This tutorial is the first in a four-part series where we will learn over the next few months to build out the application featured in our Atlas Search Product Demo.
MongoDB Atlas Search - Product Demo
|Get up and running with a basic search movie engine allowing us to look for movies based on a topic in our MongoDB Atlas movie data.|
|Part 2||Make it even easier for our users by building more advanced search queries with fuzzy matching and wildcard paths to forgive them for fat fingers and misspellings. We'll introduce custom score modifiers to allow us to influence our movie results.|
|Part 3||Add autocomplete capabilities to our movie application. We'll also discuss index mappings and analyzers and how to use them to optimize the performance of our application.|
|Part 4||Wrap up our application by creating filters to query across dates and numbers to even further fine-tune our movie search results. We'll even host the application on Realm, our serverless backend platform, so you can deliver your movie search website anywhere in the world.|
Now, without any further adieu, let's get this show on the road!
This tutorial will guide you through building a very basic movie search engine on a free tier Atlas cluster. We will set it up in a way that will allow us to scale our search in a highly performant manner as we continue building out new features in our application over the coming weeks. By the end of Part 1, you will have something that looks like this:
To accomplish this, here are our tasks for today:
To Get Started, we will need only an Atlas cluster, which you can get for free, loaded with the Atlas sample dataset. If you do not already have one, sign up to create an Atlas cluster on your preferred cloud provider and region.

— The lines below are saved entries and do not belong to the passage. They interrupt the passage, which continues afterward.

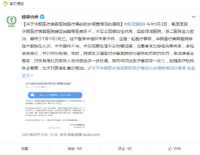The height and width of the screenshot is (155, 200).
Task: Click the collapse caret arrow after 全文
Action: [32, 75]
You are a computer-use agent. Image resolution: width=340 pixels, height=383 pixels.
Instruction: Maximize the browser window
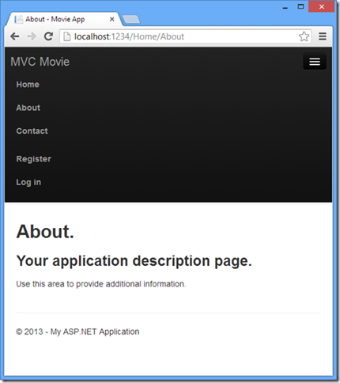pyautogui.click(x=300, y=7)
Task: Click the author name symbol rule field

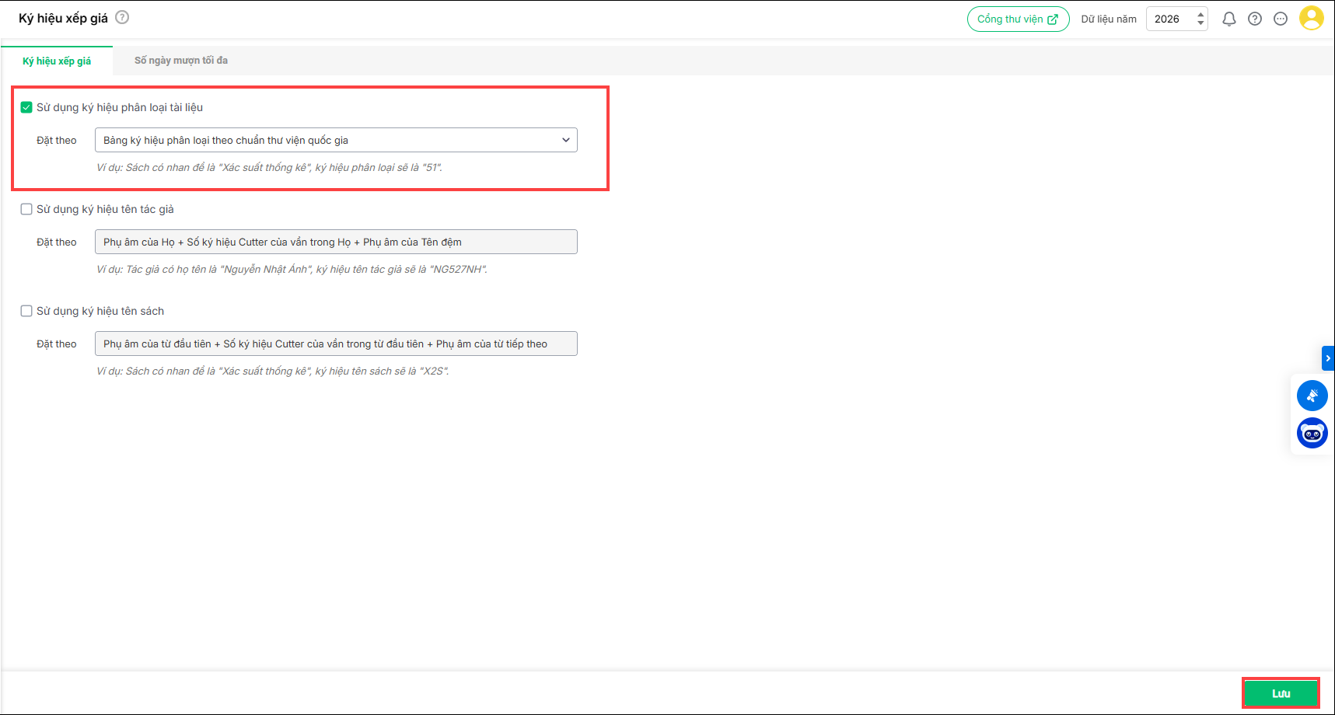Action: tap(336, 242)
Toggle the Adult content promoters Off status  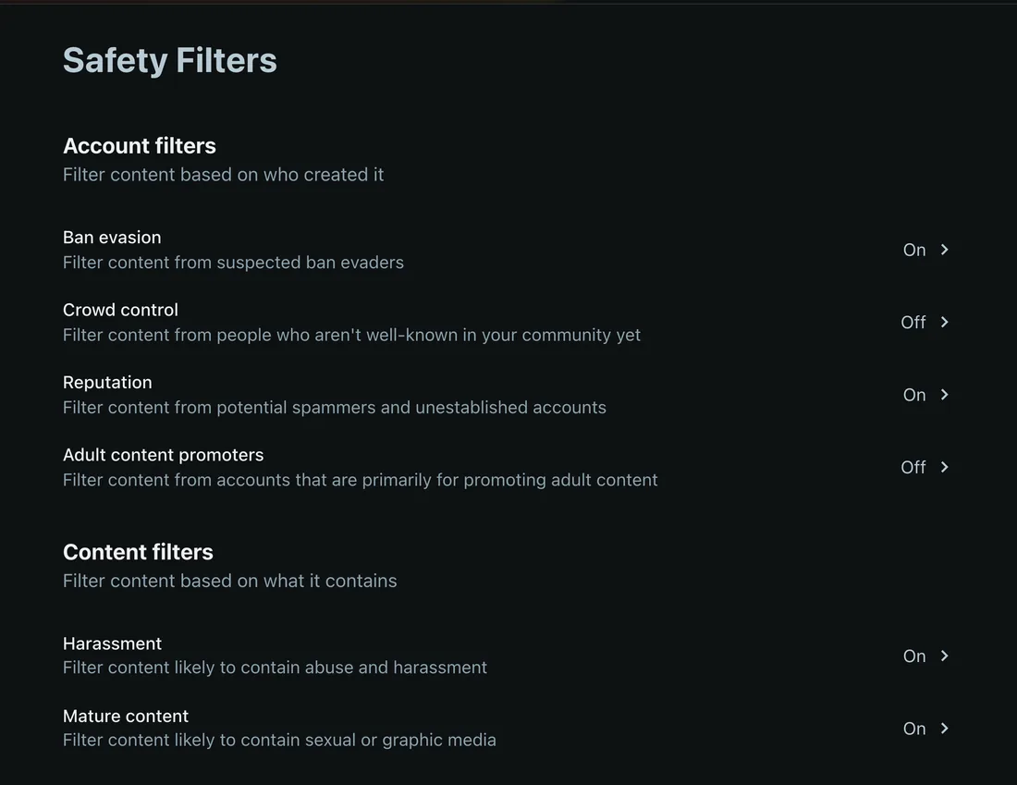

Once you have your cluster, you can load the sample dataset by clicking the ellipse button and Load Sample Dataset.
For more detailed information on how to spin up a cluster, configure your IP address, create a user, and load sample data, check out [Getting Started with MongoDB Atlas](https://docs.atlas.mongodb.com/getting-started/#atlas-getting started) from our documentation.
Now, let's have a closer look at our sample data within the Atlas Data Explorer. In your Atlas UI, click on Collections to examine the movies collection in the new sample_mflix database. This collection has over 23k movie documents with information such as title, plot, and cast. The sample_mflix.movies collection provides the dataset for our application.
Since our movie search engine is going to look for movies based on a topic, we will use Atlas Search to query for specific words and phrases in the
fullplotfield of the documents.
The first thing we need is an Atlas Search index. Click on the tab titled Search Indexes under Collections. Click on the green Create Search Index button. Let's accept the default settings and click Create Index. That's all you need to do to start taking advantage of Search in your MongoDB Atlas data!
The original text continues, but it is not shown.